#### 제공 자료

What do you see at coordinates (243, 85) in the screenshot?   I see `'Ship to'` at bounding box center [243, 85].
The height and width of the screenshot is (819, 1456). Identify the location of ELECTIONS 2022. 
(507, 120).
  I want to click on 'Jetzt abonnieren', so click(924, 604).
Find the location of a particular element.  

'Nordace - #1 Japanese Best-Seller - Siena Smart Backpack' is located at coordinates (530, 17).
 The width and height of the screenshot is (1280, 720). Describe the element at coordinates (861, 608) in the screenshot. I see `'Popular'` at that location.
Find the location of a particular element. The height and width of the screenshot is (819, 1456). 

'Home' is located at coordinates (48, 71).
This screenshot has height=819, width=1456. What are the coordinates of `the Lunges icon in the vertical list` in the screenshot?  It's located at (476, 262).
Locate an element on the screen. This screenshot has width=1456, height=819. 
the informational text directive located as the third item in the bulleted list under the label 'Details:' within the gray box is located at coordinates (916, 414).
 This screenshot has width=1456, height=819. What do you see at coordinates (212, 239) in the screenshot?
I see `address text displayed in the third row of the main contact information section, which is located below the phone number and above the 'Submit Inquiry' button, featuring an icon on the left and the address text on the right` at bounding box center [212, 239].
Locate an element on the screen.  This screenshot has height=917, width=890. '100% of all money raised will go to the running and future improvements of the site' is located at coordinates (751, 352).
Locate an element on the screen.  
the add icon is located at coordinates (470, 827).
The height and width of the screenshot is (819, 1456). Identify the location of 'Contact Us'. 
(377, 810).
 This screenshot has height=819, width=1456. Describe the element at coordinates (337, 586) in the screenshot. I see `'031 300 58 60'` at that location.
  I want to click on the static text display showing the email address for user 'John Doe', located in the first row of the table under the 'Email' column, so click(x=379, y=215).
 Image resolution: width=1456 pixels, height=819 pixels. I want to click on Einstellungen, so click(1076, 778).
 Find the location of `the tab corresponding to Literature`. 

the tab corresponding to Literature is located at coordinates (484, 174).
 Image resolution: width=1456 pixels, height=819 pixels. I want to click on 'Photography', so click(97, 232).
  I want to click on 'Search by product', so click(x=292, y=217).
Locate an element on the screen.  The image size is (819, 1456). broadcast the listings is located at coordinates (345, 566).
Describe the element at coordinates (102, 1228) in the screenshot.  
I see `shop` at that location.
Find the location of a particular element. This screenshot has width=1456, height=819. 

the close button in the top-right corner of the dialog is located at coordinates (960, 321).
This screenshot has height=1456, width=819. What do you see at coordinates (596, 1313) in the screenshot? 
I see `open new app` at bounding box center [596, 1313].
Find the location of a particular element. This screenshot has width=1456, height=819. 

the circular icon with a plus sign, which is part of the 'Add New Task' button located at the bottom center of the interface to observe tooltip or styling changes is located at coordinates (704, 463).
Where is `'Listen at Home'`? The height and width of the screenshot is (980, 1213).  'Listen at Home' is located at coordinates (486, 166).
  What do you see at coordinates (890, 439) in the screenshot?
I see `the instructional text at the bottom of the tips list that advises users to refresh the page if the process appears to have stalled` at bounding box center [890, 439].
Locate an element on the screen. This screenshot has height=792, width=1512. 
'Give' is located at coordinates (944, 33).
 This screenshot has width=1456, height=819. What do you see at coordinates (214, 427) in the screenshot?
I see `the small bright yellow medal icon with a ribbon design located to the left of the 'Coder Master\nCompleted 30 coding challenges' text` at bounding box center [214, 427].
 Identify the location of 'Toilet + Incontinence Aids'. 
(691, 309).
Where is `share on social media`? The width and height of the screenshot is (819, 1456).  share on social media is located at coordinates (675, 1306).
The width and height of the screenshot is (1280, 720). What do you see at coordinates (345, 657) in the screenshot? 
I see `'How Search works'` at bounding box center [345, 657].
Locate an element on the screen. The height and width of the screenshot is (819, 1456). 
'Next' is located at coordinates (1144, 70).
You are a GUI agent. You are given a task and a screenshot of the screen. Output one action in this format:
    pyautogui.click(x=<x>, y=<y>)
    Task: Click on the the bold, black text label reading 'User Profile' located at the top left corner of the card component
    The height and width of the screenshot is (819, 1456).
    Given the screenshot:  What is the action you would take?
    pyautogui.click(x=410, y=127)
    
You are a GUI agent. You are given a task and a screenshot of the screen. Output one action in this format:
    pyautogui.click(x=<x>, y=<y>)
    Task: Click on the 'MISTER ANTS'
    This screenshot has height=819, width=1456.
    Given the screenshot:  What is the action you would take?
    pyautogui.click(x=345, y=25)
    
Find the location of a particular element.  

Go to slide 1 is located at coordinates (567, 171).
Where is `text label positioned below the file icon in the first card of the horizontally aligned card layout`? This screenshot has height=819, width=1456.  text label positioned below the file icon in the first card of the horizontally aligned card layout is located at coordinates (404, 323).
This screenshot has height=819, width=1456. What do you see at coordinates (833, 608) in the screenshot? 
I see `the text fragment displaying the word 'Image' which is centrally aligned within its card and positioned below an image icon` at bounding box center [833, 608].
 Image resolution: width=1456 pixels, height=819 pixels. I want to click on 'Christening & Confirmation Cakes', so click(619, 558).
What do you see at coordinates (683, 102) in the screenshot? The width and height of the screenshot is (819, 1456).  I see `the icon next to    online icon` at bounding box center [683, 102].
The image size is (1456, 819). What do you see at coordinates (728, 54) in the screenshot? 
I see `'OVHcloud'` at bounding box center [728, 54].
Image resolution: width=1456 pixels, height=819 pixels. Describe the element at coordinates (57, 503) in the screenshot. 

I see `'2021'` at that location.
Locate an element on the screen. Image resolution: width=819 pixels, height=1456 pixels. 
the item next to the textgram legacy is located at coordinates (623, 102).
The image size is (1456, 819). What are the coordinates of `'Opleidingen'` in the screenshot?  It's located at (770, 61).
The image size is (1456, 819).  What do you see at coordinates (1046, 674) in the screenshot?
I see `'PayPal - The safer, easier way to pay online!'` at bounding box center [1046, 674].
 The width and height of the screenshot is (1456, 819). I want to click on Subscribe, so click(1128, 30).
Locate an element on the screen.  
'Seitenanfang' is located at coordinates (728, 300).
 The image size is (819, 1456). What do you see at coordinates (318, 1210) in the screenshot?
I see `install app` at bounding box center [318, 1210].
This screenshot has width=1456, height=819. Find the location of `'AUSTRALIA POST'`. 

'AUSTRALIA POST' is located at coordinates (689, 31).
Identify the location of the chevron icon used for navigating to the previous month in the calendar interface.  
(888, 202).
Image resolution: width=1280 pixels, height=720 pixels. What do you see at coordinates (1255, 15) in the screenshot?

########

*작업*. 위의 항목을 모두 JSON 문자열 목록으로 바꾸어 쓰되, 한 줄마다 문자열 하나로 하고 빈 줄은 빼시오.

*작업 답안*.
[
  "What do you see at coordinates (243, 85) in the screenshot?   I see `'Ship to'` at bounding box center [243, 85].",
  "The height and width of the screenshot is (819, 1456). Identify the location of ELECTIONS 2022. ",
  "(507, 120).",
  "  I want to click on 'Jetzt abonnieren', so click(924, 604).",
  "Find the location of a particular element.  ",
  "'Nordace - #1 Japanese Best-Seller - Siena Smart Backpack' is located at coordinates (530, 17).",
  " The width and height of the screenshot is (1280, 720). Describe the element at coordinates (861, 608) in the screenshot. I see `'Popular'` at that location.",
  "Find the location of a particular element. The height and width of the screenshot is (819, 1456). ",
  "'Home' is located at coordinates (48, 71).",
  "This screenshot has height=819, width=1456. What are the coordinates of `the Lunges icon in the vertical list` in the screenshot?  It's located at (476, 262).",
  "Locate an element on the screen. This screenshot has width=1456, height=819. ",
  "the informational text directive located as the third item in the bulleted list under the label 'Details:' within the gray box is located at coordinates (916, 414).",
  " This screenshot has width=1456, height=819. What do you see at coordinates (212, 239) in the screenshot?",
  "I see `address text displayed in the third row of the main contact information section, which is located below the phone number and above the 'Submit Inquiry' button, featuring an icon on the left and the address text on the right` at bounding box center [212, 239].",
  "Locate an element on the screen.  This screenshot has height=917, width=890. '100% of all money raised will go to the running and future improvements of the site' is located at coordinates (751, 352).",
  "Locate an element on the screen.  ",
  "the add icon is located at coordinates (470, 827).",
  "The height and width of the screenshot is (819, 1456). Identify the location of 'Contact Us'. ",
  "(377, 810).",
  " This screenshot has height=819, width=1456. Describe the element at coordinates (337, 586) in the screenshot. I see `'031 300 58 60'` at that location.",
  "  I want to click on the static text display showing the email address for user 'John Doe', located in the first row of the table under the 'Email' column, so click(x=379, y=215).",
  " Image resolution: width=1456 pixels, height=819 pixels. I want to click on Einstellungen, so click(1076, 778).",
  " Find the location of `the tab corresponding to Literature`. ",
  "the tab corresponding to Literature is located at coordinates (484, 174).",
  " Image resolution: width=1456 pixels, height=819 pixels. I want to click on 'Photography', so click(97, 232).",
  "  I want to click on 'Search by product', so click(x=292, y=217).",
  "Locate an element on the screen.  The image size is (819, 1456). broadcast the listings is located at coordinates (345, 566).",
  "Describe the element at coordinates (102, 1228) in the screenshot.  ",
  "I see `shop` at that location.",
  "Find the location of a particular element. This screenshot has width=1456, height=819. ",
  "the close button in the top-right corner of the dialog is located at coordinates (960, 321).",
  "This screenshot has height=1456, width=819. What do you see at coordinates (596, 1313) in the screenshot? ",
  "I see `open new app` at bounding box center [596, 1313].",
  "Find the location of a particular element. This screenshot has width=1456, height=819. ",
  "the circular icon with a plus sign, which is part of the 'Add New Task' button located at the bottom center of the interface to observe tooltip or styling changes is located at coordinates (704, 463).",
  "Where is `'Listen at Home'`? The height and width of the screenshot is (980, 1213).  'Listen at Home' is located at coordinates (486, 166).",
  "  What do you see at coordinates (890, 439) in the screenshot?",
  "I see `the instructional text at the bottom of the tips list that advises users to refresh the page if the process appears to have stalled` at bounding box center [890, 439].",
  "Locate an element on the screen. This screenshot has height=792, width=1512. ",
  "'Give' is located at coordinates (944, 33).",
  " This screenshot has width=1456, height=819. What do you see at coordinates (214, 427) in the screenshot?",
  "I see `the small bright yellow medal icon with a ribbon design located to the left of the 'Coder Master\\nCompleted 30 coding challenges' text` at bounding box center [214, 427].",
  " Identify the location of 'Toilet + Incontinence Aids'. ",
  "(691, 309).",
  "Where is `share on social media`? The width and height of the screenshot is (819, 1456).  share on social media is located at coordinates (675, 1306).",
  "The width and height of the screenshot is (1280, 720). What do you see at coordinates (345, 657) in the screenshot? ",
  "I see `'How Search works'` at bounding box center [345, 657].",
  "Locate an element on the screen. The height and width of the screenshot is (819, 1456). ",
  "'Next' is located at coordinates (1144, 70).",
  "You are a GUI agent. You are given a task and a screenshot of the screen. Output one action in this format:",
  "    pyautogui.click(x=<x>, y=<y>)",
  "    Task: Click on the the bold, black text label reading 'User Profile' located at the top left corner of the card component",
  "    The height and width of the screenshot is (819, 1456).",
  "    Given the screenshot:  What is the action you would take?",
  "    pyautogui.click(x=410, y=127)",
  "You are a GUI agent. You are given a task and a screenshot of the screen. Output one action in this format:",
  "    pyautogui.click(x=<x>, y=<y>)",
  "    Task: Click on the 'MISTER ANTS'",
  "    This screenshot has height=819, width=1456.",
  "    Given the screenshot:  What is the action you would take?",
  "    pyautogui.click(x=345, y=25)",
  "Find the location of a particular element.  ",
  "Go to slide 1 is located at coordinates (567, 171).",
  "Where is `text label positioned below the file icon in the first card of the horizontally aligned card layout`? This screenshot has height=819, width=1456.  text label positioned below the file icon in the first card of the horizontally aligned card layout is located at coordinates (404, 323).",
  "This screenshot has height=819, width=1456. What do you see at coordinates (833, 608) in the screenshot? ",
  "I see `the text fragment displaying the word 'Image' which is centrally aligned within its card and positioned below an image icon` at bounding box center [833, 608].",
  " Image resolution: width=1456 pixels, height=819 pixels. I want to click on 'Christening & Confirmation Cakes', so click(619, 558).",
  "What do you see at coordinates (683, 102) in the screenshot? The width and height of the screenshot is (819, 1456).  I see `the icon next to    online icon` at bounding box center [683, 102].",
  "The image size is (1456, 819). What do you see at coordinates (728, 54) in the screenshot? ",
  "I see `'OVHcloud'` at bounding box center [728, 54].",
  "Image resolution: width=1456 pixels, height=819 pixels. Describe the element at coordinates (57, 503) in the screenshot. ",
  "I see `'2021'` at that location.",
  "Locate an element on the screen. Image resolution: width=819 pixels, height=1456 pixels. ",
  "the item next to the textgram legacy is located at coordinates (623, 102).",
  "The image size is (1456, 819). What are the coordinates of `'Opleidingen'` in the screenshot?  It's located at (770, 61).",
  "The image size is (1456, 819).  What do you see at coordinates (1046, 674) in the screenshot?",
  "I see `'PayPal - The safer, easier way to pay online!'` at bounding box center [1046, 674].",
  " The width and height of the screenshot is (1456, 819). I want to click on Subscribe, so click(1128, 30).",
  "Locate an element on the screen.  ",
  "'Seitenanfang' is located at coordinates (728, 300).",
  " The image size is (819, 1456). What do you see at coordinates (318, 1210) in the screenshot?",
  "I see `install app` at bounding box center [318, 1210].",
  "This screenshot has width=1456, height=819. Find the location of `'AUSTRALIA POST'`. ",
  "'AUSTRALIA POST' is located at coordinates (689, 31).",
  "Identify the location of the chevron icon used for navigating to the previous month in the calendar interface.  ",
  "(888, 202).",
  "Image resolution: width=1280 pixels, height=720 pixels. What do you see at coordinates (1255, 15) in the screenshot?"
]